• [Exercise requirements]: Starting at the first line and ending at the last, reproduce the records below exactly.

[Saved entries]
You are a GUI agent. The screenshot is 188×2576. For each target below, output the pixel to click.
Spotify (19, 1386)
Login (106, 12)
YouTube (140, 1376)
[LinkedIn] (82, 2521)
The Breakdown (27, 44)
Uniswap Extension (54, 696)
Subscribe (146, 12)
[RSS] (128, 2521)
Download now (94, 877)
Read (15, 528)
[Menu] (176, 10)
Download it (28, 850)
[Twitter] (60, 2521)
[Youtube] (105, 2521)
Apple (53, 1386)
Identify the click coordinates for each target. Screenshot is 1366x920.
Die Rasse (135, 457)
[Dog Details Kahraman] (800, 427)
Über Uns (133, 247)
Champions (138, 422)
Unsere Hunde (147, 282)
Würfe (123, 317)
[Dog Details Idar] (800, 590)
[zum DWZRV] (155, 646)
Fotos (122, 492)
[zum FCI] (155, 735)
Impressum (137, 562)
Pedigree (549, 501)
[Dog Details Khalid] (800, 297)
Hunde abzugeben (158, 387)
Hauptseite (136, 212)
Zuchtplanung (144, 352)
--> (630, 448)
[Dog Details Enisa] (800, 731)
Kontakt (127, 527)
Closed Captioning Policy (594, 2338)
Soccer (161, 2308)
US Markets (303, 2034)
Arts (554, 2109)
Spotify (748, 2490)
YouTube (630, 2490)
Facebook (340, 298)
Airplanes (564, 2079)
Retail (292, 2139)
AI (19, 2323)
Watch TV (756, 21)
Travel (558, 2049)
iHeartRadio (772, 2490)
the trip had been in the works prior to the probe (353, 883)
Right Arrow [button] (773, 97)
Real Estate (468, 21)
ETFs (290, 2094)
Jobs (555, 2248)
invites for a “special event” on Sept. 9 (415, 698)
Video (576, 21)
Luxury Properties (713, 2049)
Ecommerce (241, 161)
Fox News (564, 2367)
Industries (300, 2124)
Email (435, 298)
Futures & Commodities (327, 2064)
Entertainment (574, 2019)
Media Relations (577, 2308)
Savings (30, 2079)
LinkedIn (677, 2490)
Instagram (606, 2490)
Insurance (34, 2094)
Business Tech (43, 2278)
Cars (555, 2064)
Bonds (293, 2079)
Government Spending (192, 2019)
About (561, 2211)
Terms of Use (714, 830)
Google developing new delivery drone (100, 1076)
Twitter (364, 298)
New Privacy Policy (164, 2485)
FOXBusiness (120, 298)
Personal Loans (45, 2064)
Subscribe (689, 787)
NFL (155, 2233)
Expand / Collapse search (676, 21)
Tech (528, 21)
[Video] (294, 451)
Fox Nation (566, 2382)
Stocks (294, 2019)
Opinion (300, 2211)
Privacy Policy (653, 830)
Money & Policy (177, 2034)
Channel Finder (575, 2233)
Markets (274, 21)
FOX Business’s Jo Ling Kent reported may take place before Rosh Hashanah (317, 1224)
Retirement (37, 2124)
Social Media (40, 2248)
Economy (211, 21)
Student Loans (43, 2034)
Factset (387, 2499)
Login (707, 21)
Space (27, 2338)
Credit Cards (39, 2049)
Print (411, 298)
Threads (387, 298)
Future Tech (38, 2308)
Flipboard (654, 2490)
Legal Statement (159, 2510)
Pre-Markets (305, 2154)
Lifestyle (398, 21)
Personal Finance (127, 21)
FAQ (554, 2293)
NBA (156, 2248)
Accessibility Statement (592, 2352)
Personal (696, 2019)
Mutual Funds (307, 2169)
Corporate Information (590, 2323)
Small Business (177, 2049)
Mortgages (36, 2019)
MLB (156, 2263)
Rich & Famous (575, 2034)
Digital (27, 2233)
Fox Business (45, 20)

• [Solution below]:
You are a GUI agent. The screenshot is 188×2576. For each target below, output the pixel to click.
Spotify (19, 1386)
Login (106, 12)
YouTube (140, 1376)
[LinkedIn] (82, 2521)
The Breakdown (27, 44)
Uniswap Extension (54, 696)
Subscribe (146, 12)
[RSS] (128, 2521)
Download now (94, 877)
Read (15, 528)
[Menu] (176, 10)
Download it (28, 850)
[Twitter] (60, 2521)
[Youtube] (105, 2521)
Apple (53, 1386)
Identify the click coordinates for each target. Screenshot is 1366x920.
Die Rasse (135, 457)
[Dog Details Kahraman] (800, 427)
Über Uns (133, 247)
Champions (138, 422)
Unsere Hunde (147, 282)
Würfe (123, 317)
[Dog Details Idar] (800, 590)
[zum DWZRV] (155, 646)
Fotos (122, 492)
[zum FCI] (155, 735)
Impressum (137, 562)
Pedigree (549, 501)
[Dog Details Khalid] (800, 297)
Hunde abzugeben (158, 387)
Hauptseite (136, 212)
Zuchtplanung (144, 352)
--> (630, 448)
[Dog Details Enisa] (800, 731)
Kontakt (127, 527)
Closed Captioning Policy (594, 2338)
Soccer (161, 2308)
US Markets (303, 2034)
Arts (554, 2109)
Spotify (748, 2490)
YouTube (630, 2490)
Facebook (340, 298)
Airplanes (564, 2079)
Retail (292, 2139)
AI (19, 2323)
Watch TV (756, 21)
Travel (558, 2049)
iHeartRadio (772, 2490)
the trip had been in the works prior to the probe (353, 883)
Right Arrow [button] (773, 97)
Real Estate (468, 21)
ETFs (290, 2094)
Jobs (555, 2248)
invites for a “special event” on Sept. 9 (415, 698)
Video (576, 21)
Luxury Properties (713, 2049)
Ecommerce (241, 161)
Fox News (564, 2367)
Industries (300, 2124)
Email (435, 298)
Futures & Commodities (327, 2064)
Entertainment (574, 2019)
Media Relations (577, 2308)
Savings (30, 2079)
LinkedIn (677, 2490)
Instagram (606, 2490)
Insurance (34, 2094)
Business Tech (43, 2278)
Cars (555, 2064)
Bonds (293, 2079)
Government Spending (192, 2019)
About (561, 2211)
Terms of Use (714, 830)
Google developing new delivery drone (100, 1076)
Twitter (364, 298)
New Privacy Policy (164, 2485)
FOXBusiness (120, 298)
Personal Loans (45, 2064)
Subscribe (689, 787)
NFL (155, 2233)
Expand / Collapse search (676, 21)
Tech (528, 21)
[Video] (294, 451)
Fox Nation (566, 2382)
Stocks (294, 2019)
Opinion (300, 2211)
Privacy Policy (653, 830)
Money & Policy (177, 2034)
Channel Finder (575, 2233)
Markets (274, 21)
FOX Business’s Jo Ling Kent reported may take place before Rosh Hashanah (317, 1224)
Retirement (37, 2124)
Social Media (40, 2248)
Economy (211, 21)
Student Loans (43, 2034)
Factset (387, 2499)
Login (707, 21)
Space (27, 2338)
Credit Cards (39, 2049)
Print (411, 298)
Threads (387, 298)
Future Tech (38, 2308)
Flipboard (654, 2490)
Legal Statement (159, 2510)
Pre-Markets (305, 2154)
Lifestyle (398, 21)
Personal Finance (127, 21)
FAQ (554, 2293)
NBA (156, 2248)
Accessibility Statement (592, 2352)
Personal (696, 2019)
Mutual Funds (307, 2169)
Corporate Information (590, 2323)
Small Business (177, 2049)
Mortgages (36, 2019)
MLB (156, 2263)
Rich & Famous (575, 2034)
Digital (27, 2233)
Fox Business (45, 20)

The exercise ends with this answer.